- A subgroup of ovarian cancer patients given Lynparza as a first-line maintenance therapy lived significantly longer without their disease progressing than those receiving placebo, according to fresh clinical results that an analyst described as a "home run" for the drug's developer, AstraZeneca.
- Data from the Phase 3 SOLO-1 trial, presented Sunday at the European Society of Medical Oncology's annual conference, found that, compared to placebo, using Lynparza after first-line platinum-based chemotherapy reduced the risk of disease progression or death by 70% for ovarian cancer patients with BRCA mutations. About 15% of ovarian cancer diagnoses are related to such mutations.
- While most adverse events seen in the trial were mild or moderate in nature, 21% of the patients on Lynparza experienced serious side effects versus 12% of the placebo group. The most common Grade 3 or higher adverse effects were anemia and low levels of a type of white blood cell called a neutrophil. New primary cancers developed in 2% of both the Lynparza and placebo arms.
AstraZeneca has a lot riding on Lynparza (olaparib). Following a major clinical setback with its PD-L1 inhibitor Imfinzi (durvalumab), the British pharma and Merck & Co. teamed up in a deal worth potentially $8.5 billion centered on testing combinations of Lynparza and immuno-oncology drugs.
While not focused on combos, SOLO-1 underscores how Lynparza's label could further expand. The drug holds indications for maintenance treatment of adults with recurrent epithelial ovarian, fallopian tube or primary peritoneal cancers who are in a complete or partial response to platinum-based chemotherapy, as well as adult BRCA-mutated advanced ovarian cancer who have been treated with three or more prior lines of chemotherapy.
In a statement announcing the new data, Roy Baynes, chief medical officer at Merck Research Laboratories, said his company is working "as quickly as possible" with regulators to get Lynparza approved as first-line maintenance therapy.
Merck's enthusiasm is understandable, given how positive the SOLO-1 results were. According to investment bank Leerink, a recent MEDACorp survey found oncologists would view a hazard ratio between 0.5 and 0.7 as "practice changing." Results showed the hazard ratio registered even lower, at 0.3.
"The findings promise to change practice in this subgroup of patients with a BRCA mutation," said Isabelle Ray-Coquard, a professor of medical oncology at France's Université Claude Bernard Lyon, in an Oct. 21 statement from ESMO.
The survey responses also indicated that the oncologists expected penetration of PARP inhibitors in the second-line maintenance therapy setting for ovarian cancer will increase from 45% to 55% in the next year.

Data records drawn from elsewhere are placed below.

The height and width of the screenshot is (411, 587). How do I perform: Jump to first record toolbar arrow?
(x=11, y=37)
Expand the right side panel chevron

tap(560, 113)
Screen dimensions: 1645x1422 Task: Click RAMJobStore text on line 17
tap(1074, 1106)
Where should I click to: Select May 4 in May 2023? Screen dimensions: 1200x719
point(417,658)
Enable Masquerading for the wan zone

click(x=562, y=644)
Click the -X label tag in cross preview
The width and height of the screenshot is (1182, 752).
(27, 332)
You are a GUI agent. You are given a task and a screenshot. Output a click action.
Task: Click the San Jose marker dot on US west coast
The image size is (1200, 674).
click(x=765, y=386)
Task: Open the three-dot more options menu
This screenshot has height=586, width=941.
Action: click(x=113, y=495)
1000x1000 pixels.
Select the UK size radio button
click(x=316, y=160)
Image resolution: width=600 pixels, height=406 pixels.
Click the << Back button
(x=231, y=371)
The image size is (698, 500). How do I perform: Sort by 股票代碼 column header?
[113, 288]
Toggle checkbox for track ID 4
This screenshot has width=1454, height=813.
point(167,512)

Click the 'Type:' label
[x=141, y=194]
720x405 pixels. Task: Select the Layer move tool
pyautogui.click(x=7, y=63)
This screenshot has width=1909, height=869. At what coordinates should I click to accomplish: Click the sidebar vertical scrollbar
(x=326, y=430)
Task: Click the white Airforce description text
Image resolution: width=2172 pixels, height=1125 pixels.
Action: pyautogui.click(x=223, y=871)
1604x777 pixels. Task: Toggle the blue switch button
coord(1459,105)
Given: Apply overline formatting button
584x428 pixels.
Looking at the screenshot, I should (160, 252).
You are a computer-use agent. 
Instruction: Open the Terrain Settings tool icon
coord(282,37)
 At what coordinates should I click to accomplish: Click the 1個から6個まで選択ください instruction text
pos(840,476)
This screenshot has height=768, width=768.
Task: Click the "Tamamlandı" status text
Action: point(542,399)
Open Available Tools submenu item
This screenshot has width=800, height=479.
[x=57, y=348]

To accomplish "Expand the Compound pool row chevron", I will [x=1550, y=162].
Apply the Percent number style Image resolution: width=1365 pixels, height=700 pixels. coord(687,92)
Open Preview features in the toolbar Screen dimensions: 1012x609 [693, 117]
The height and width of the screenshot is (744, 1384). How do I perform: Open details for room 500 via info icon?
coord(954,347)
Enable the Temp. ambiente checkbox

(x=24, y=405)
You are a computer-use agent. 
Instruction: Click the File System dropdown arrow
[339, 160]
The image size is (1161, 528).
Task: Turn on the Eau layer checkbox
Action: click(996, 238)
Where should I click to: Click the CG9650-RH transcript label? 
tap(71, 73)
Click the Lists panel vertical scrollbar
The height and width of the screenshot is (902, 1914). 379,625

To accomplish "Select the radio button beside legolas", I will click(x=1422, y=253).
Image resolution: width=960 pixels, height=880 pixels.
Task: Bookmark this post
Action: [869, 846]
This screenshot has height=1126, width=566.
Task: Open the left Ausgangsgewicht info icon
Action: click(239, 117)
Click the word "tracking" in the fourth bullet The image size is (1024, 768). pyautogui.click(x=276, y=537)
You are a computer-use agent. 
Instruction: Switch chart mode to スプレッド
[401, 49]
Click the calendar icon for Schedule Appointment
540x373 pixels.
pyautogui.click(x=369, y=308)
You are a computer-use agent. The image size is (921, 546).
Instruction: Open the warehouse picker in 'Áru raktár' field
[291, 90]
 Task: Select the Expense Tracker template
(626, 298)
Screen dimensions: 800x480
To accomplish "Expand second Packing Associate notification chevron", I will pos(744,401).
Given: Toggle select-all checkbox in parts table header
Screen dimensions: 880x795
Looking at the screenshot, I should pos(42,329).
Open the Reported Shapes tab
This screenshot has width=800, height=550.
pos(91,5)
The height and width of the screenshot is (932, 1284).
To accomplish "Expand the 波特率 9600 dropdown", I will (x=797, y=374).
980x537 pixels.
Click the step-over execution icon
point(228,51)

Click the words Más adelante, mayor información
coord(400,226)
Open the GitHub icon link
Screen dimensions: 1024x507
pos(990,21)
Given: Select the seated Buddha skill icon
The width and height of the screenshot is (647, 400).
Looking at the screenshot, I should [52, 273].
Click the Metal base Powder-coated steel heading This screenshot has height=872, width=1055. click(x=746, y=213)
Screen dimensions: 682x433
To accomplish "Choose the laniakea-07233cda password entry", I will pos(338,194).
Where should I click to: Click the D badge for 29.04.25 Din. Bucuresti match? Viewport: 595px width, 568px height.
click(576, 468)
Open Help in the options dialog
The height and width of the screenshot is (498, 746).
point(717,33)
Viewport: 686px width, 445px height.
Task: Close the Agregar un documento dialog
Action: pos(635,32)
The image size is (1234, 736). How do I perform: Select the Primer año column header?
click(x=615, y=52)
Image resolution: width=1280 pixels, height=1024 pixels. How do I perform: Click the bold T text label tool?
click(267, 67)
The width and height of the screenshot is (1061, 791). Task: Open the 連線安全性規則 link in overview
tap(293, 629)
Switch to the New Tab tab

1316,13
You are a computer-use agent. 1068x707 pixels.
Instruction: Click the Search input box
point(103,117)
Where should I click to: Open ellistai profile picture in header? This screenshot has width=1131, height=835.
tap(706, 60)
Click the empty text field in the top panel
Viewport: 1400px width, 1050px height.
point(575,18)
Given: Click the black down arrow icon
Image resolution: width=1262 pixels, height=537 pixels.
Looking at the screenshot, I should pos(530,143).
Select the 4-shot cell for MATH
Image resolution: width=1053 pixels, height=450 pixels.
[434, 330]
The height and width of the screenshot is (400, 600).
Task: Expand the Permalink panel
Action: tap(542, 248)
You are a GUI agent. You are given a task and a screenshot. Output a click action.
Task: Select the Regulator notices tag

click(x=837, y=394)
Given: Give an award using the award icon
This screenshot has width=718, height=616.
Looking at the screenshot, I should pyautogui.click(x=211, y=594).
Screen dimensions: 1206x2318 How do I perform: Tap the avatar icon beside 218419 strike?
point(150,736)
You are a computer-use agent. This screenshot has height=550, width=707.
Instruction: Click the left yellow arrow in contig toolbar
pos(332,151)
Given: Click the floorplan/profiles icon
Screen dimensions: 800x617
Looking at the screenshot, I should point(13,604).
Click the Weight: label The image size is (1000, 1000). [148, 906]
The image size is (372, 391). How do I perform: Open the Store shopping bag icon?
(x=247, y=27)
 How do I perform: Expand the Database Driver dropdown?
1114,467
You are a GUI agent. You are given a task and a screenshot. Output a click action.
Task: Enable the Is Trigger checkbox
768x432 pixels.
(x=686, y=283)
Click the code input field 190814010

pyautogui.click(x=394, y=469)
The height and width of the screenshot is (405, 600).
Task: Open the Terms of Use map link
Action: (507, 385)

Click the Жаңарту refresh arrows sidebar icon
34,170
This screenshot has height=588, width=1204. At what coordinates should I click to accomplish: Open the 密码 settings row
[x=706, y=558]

And about 60% of respondents indicated they would use PARP inhibitors in the frontline maintenance setting in BRCA-positive patients.
That news is also positive for rival PARP inhibitors like Clovis Oncology's Rubraca (rucaparib) and Tesaro's Zejula (niraparib) — therapies that could provide some competitive pressure to AstraZeneca and Merck.
But Lynparza's lead may be hard for investors to overlook.
"While we view these data as potentially expanding the market for both Tesaro and Clovis," Leerink analyst Andrew Berens wrote in an Oct. 21 note, "we think investor sentiment will be mixed, given concerns that AstraZeneca/Merck will dominate the market, and frontline usage will cannibalize downstream opportunities."
Ray-Coquard noted that two overarching questions remain following the SOLO-1 readout. The first is whether the benefit seen with Lynparza in BRCA-positive patients extend to everyone with high-grade serous carcinomas.
"Looking at existing results in relapse with PARP inhibitor maintenance in all comers, we can anticipate excellent results for all patients with high grade serous or endometrioid ovarian carcinoma," she said.
The second revolves around identifying the best type of maintenance therapy for ovarian cancer patients.
"Standard first line therapy in many countries is chemotherapy plus bevacizumab maintenance for the majority of advanced disease, but the question remains whether maintenance with olaparib alone, or in combination with bevacizumab is preferable."
AstraZeneca's stock was relatively unmoved in late Monday morning trading, while Tesaro's and Clovis' were down more than 5% and 18% respectively.